Quoted passage =
==========

If you work from home, then employers don’t need offices and large-scale office infrastructure which means they don’t need cleaning staff, canteens, security and other facilities team members to support those offices. If an employer no longer sees you every day, the spontaneous projects that are so vital for innovation as colleagues collaborate may fall away, with only planned work and execution taking place.
Hiring young people and promoting from within, becomes more challenging because the employer no longer has organisational norms to drive performance and culture – and they cannot observe natural leadership, therefore they only need employees who can competently deliver their work. By rights, this means that there is less work for each person to do – because their focus can be singularly focused on the tasks assigned with no distraction from the unplanned projects and collaboration that come from spontaneity. This should increase the productivity of each person and reduce demand for the same number of people. So many companies are retrenching right now. We may not be giving this the attention it deserves.
The Challenges of Learning and Development
Teaching young people is harder when teams are working remotely because there is so much that is learned through listening in, observation, and exposure. The number of opportunities for young people, in meaningful roles therefore becomes an increasing challenge.
Training programmes need to shift as less knowledge is garnered informally and formal training doesn’t adequately compensate for lack of exposure and experience, so our learning programmes need to follow pathways that include syndication and project-based application of learning back to focus groups in order to learn to apply the mind.

==========

Dataset =
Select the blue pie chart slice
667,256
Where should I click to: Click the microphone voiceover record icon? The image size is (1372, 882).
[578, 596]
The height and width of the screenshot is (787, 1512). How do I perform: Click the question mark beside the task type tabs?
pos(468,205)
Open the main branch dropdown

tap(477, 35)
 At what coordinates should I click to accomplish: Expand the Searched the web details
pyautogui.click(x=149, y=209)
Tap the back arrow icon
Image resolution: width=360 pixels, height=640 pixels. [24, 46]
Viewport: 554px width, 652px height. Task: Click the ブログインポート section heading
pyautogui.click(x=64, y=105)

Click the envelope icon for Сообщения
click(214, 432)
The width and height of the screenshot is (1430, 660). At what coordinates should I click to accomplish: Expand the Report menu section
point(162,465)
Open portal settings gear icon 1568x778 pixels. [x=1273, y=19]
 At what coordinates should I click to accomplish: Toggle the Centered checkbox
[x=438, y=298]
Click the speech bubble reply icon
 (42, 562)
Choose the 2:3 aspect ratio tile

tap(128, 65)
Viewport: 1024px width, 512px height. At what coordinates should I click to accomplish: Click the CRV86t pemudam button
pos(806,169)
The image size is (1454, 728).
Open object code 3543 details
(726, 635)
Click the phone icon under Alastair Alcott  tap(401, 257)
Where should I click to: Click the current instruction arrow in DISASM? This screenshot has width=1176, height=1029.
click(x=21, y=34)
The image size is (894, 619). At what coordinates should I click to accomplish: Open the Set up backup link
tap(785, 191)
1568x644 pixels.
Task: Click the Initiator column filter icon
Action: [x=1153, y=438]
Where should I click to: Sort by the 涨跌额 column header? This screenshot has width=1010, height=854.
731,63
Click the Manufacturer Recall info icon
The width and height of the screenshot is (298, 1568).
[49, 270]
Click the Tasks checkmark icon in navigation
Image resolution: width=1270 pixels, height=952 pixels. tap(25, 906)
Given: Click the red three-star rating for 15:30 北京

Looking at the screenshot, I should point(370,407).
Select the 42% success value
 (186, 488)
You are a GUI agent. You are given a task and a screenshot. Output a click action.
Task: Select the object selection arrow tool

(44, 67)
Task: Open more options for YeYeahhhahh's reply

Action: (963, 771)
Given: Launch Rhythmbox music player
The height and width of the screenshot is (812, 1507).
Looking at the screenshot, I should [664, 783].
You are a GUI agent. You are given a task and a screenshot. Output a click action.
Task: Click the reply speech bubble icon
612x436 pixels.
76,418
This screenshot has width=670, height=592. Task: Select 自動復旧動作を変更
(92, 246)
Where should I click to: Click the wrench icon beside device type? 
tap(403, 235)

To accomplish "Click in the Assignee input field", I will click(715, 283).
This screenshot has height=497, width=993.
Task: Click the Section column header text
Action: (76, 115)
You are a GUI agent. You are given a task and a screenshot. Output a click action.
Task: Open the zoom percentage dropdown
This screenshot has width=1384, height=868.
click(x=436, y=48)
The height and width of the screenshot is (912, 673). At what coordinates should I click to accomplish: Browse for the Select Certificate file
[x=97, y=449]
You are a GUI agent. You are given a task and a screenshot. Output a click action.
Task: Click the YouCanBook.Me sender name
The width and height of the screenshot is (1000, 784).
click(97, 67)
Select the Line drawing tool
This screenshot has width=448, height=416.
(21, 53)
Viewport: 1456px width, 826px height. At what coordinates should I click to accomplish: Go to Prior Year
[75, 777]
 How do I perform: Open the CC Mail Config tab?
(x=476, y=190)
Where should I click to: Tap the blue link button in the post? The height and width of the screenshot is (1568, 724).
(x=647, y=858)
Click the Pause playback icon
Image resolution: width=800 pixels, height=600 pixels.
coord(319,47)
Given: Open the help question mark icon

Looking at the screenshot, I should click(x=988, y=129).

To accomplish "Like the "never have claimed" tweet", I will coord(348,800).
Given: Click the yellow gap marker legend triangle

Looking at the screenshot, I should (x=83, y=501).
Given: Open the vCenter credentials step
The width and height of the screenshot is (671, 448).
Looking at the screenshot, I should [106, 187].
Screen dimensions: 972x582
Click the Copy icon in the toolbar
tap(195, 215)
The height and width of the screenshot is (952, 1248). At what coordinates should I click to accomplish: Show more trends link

==========

Problems =
**a.** In the passage on remote work, what makes teaching young people harder when teams work remotely?
**b.** Continue the passage on remote work from its last sentence.
The entries are separate material, unrelated to the passage on remote work.

The results =
**a.** So much is learned through listening in, observation, and exposure.

**b.**
Addressing the Retrenchment Crisis
Through our Outplacements division, we work with companies to manage their retrenchments effectively. These services are focused on supporting organisations through the change management process, addressing the “survivor guilt” and working with the retrenched employees to access formal qualifications (for those that have work experience but have never trade-tested) and reskilling for redeployment. Active job search support and financial counselling are coupled with entrepreneurship as an option that provides an alternative to formal employment.
With the current programmes we are working on, it is significantly more difficult to find people work than we have experienced in the last 26 years, and so many companies don’t want to commit to formal jobs but have shifted to contract employees to manage fluctuating demand and diverse workforce structures. More than 60% of the programme participants we work with choose entrepreneurship and almost 80% of participants need significant financial coaching interventions to manage debt, budgeting and extraordinarily high commitments for family expenses.
So what do the solutions around retrenchment, learning, changing workplaces and shifting of the norms look like? Where does this end?
A Vision for the Future of Work
B-BBEE budgets across SED, ESD and Skills need to be allocated differently to achieve an authentic solution. We need to stop spending money on B-BBEE activities as though it is a write-off, and expect and do more.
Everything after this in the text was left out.